_Excerpt_

::::::::

Clear, concise drafting captures your intentions

Every person should have a will. You may not be a Rockefeller, but you’ve worked hard to acquire your assets, and you should have final say about how they are distributed. Your will is also your opportunity to communicate for the last time with your loved ones, making a lasting statement of your affection. The Cormac McEnery Law Firm works with a range of clients whose concerns vary. High-net worth clients are concerned with bequests to families and philanthropic donations. Clients with modest holdings tend to focus on directing personal items with special significance towards the appropriate relatives. Whatever your concerns, Mr. McEnery listens intently and drafts a will to implement your intentions precisely.

What is required for a will to be valid in New York? And what facts might invalidate it?

To execute a valid will, you have to adhere to very few formalities. The will must be:

  • Written — Oral wills are not valid, and although electronically stored information (ESI) is the wave of the future, New York still insists on hard copies.
  • Signed — The testator must sign at the bottom.

::::::::

_Recorded information_
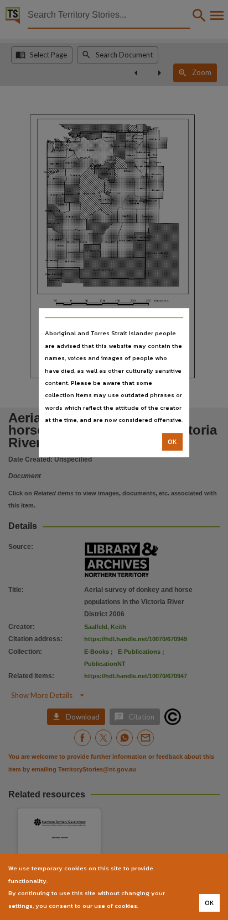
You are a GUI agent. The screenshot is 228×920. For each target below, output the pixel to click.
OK (172, 442)
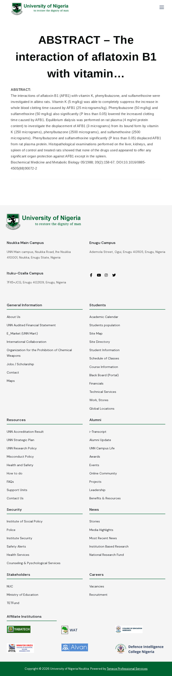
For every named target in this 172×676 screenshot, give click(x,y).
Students (97, 305)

::::::::

_What to work on_
Please copy out the part of the passage on wills starting with "What is required" and going on through "on hard copies.". The material has no connection to the passage on wills.

_Expected answer_
What is required for a will to be valid in New York? And what facts might invalidate it?

To execute a valid will, you have to adhere to very few formalities. The will must be:

  • Written — Oral wills are not valid, and although electronically stored information (ESI) is the wave of the future, New York still insists on hard copies.